EQNet

Overview

eqnet extends the PyHazards earthquake benchmark stack with a lightweight attention-based picking model.

At a Glance

Hazard Family

Earthquake

Public catalog grouping used for this model.

Maturity

Implemented

Catalog maturity label used on the index page.

Tasks

1

Phase Picking

Benchmark Family

Primary benchmark-family link used for compatible evaluation coverage.

Description

eqnet extends the PyHazards earthquake benchmark stack with a lightweight attention-based picking model.
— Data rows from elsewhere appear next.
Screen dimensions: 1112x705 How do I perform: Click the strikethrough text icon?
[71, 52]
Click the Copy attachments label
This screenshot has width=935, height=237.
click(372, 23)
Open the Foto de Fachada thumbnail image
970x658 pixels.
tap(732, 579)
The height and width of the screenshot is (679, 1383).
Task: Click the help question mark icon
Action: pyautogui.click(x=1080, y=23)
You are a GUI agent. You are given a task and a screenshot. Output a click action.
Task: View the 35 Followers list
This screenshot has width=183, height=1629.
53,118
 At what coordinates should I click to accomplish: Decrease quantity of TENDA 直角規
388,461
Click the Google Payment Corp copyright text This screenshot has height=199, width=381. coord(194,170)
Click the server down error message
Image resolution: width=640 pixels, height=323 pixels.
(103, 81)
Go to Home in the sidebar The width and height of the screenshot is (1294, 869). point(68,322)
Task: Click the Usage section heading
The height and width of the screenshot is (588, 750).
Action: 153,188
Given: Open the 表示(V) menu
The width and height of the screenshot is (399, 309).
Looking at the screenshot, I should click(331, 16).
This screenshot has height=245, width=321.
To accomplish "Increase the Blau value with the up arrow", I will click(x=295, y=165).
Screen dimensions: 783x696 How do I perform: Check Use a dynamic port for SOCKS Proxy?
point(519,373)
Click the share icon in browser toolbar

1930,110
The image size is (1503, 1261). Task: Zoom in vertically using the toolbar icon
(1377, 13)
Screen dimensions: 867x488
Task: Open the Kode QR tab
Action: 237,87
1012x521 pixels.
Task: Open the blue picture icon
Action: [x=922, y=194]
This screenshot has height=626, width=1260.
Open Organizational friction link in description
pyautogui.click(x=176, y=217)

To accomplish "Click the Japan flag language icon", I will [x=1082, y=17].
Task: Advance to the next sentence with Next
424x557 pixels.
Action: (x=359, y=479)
The implementation keeps the shared waveform input and two-pick output contract so it can be evaluated alongside phasenet and eqtransformer.

Benchmark Compatibility

Primary benchmark family: Earthquake Benchmark

Mapped benchmark ecosystems: SeisBench

External References

Paper: An End-To-End Earthquake Detection Method for Joint Phase Picking and Association Using Deep Learning | Repo: Repository

Registry Name

Primary entrypoint: eqnet

Supported Tasks

  • Phase Picking

Programmatic Use

import torch
from pyhazards.models import build_model

model = build_model(name="eqnet", task="regression", in_channels=3)
picks = model(torch.randn(4, 3, 256))
print(picks.shape)

Notes

  • Outputs are P- and S-arrival sample indices.